Back to walking Flinders Island. Even though there are several rental cars on the island, you really need a guide to take you on most of the walks, which start and finish at different places. The guides can arrange to have a second vehicle at the end of the walk, avoiding having to do them twice, or hitch-hiking back to the start. Delightfully, there are very few signs, but you definitely need a good map as well. On another nice coastal walk, our guide told us to wait while he “investigated”. He returned 15 mins later to say that Craig was home, and would allow everyone to take a shortcut through his property and avoid a section of steep rocky shoreline. When we met Craig, he insisted that we stop for a cuppa because he’d just boiled the kettle, and wanted to know all about our holiday and make sure that Hugh was looking after us. Good to know the locals!
There is plenty of accommodation there, mostly self-contained, but we stayed at a lovely place in the middle of a farm, where all the meals were included. That’s not normally my scene, but every now and again some indulgence feels good. The two of us slept like tops compared to home in Sydney, because there was no passing train noise, no street lights, no neighbourhood dogs & cats, no screaming kids, no screeching tyres……….just peace and quiet. Could we possibly move here to live? Nice thought, perhaps in retirement. The weather was great, too, no rain, just a steady wind which is what you’d expect in the middle of Bass Strait. The wind was an unexpected plus because it kept flies away and kept humidity low, absolutely great for walking. Locals said that there’s a huge range of rainfall here, from over a metre each year on the mountain tops right down to about 500mm in other places. That’s about what Canberra gets, not much.

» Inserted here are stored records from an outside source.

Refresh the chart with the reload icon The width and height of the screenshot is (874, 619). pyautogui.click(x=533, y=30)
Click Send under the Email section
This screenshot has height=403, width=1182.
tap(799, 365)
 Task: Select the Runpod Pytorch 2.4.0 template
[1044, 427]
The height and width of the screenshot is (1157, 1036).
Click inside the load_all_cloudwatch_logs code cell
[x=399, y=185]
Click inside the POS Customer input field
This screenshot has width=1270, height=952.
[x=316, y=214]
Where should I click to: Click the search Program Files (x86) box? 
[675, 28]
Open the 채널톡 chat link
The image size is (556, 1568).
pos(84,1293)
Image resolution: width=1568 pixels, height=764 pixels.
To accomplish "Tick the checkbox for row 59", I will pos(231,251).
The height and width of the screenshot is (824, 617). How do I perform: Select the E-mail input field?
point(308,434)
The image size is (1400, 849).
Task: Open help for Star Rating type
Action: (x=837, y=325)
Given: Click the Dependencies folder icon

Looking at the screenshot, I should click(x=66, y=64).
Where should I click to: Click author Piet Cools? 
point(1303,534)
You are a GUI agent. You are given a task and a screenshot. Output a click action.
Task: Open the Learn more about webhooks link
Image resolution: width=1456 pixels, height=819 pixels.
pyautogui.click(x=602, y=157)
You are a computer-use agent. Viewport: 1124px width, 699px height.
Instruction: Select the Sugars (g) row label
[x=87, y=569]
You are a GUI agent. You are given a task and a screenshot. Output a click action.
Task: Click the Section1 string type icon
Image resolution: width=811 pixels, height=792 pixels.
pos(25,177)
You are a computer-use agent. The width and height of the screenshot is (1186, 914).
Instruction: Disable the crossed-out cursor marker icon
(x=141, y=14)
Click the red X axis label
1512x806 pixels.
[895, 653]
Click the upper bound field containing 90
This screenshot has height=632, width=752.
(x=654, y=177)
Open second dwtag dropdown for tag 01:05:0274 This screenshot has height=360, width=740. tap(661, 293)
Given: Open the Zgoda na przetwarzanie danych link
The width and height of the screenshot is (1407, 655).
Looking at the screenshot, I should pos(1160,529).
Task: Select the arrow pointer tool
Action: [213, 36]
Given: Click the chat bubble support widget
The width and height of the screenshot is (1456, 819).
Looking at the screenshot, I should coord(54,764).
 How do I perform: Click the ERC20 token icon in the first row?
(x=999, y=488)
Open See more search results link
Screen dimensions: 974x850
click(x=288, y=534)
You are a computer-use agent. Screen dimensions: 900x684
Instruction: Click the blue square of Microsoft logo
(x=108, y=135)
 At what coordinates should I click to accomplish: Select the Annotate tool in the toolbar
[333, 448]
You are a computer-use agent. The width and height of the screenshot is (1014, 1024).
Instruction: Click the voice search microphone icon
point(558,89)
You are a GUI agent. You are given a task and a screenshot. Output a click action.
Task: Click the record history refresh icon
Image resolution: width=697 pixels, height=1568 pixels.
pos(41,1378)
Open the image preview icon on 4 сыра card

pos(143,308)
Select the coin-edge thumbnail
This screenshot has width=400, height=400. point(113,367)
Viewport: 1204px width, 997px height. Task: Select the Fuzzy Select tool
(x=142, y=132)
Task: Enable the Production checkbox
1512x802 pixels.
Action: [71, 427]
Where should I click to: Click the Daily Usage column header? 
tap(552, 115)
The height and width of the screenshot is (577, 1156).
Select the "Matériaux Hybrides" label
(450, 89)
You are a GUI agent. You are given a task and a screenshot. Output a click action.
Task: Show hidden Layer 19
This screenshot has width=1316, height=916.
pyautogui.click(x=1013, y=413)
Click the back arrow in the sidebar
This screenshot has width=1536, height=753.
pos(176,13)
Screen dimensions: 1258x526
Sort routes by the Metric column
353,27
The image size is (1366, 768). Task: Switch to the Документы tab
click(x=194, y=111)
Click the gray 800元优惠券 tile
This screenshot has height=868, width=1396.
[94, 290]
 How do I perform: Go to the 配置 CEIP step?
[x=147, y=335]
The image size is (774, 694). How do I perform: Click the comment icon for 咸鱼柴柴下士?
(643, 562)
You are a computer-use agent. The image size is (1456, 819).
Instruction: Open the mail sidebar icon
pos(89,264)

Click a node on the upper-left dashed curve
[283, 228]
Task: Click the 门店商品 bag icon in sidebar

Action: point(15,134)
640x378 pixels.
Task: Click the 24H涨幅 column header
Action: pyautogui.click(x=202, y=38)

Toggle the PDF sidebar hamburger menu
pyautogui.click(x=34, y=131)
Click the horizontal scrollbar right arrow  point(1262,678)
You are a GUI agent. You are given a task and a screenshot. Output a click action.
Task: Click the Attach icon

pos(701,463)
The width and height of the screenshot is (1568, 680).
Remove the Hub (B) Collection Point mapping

The bus driver always waved to the other drivers. He didn’t know them all, but everyone waves, just in case. A non-wave might be remembered for years. Us walkers down the back came up with a theory that women drivers had a different waving style compared with the men. Men just raised one or two fingers which looked really rude, but was the minimum energy style. Women were more likely to let the steering wheel go and enthusiastically wave a whole hand. Sometimes women didn’t wave at all, but it seemed to happen when there was something else going on in the car. Everyone drove slowly so that didn’t matter either.
After one short walking day, our guide took us to the local museum, and don’t be fooled by the small size of Flinders Island, this museum is very well done. This sounds like an advert, which it’s not, but it could be, because the lady running the place, Kate, asked if we’d seen her wombats. Of course we hadn’t, so she gave us two cute little 12 month old wombats to play with. I’d never even seen a wombat before, much less a little one. They were like puppy dogs, investigating things, running, tumbling over and following each other everywhere. They went to sleep as soon as we picked them up, which made the girls go a bit clucky. Then Kate brought out an even smaller baby wombat, this one so small that it sat in just one open hand. Can I take him home?
There were lots of other animals there, kangaroos, pademelons, wombats and heaps of birds. I can’t remember their names, but there are animals everywhere you look. “Don’t drive at night” said our guide, and I believe him.
Flinders Island sure is a great place for walking, and obviously has a lot more going for it as well. Put it on your list of ‘must’ places to visit.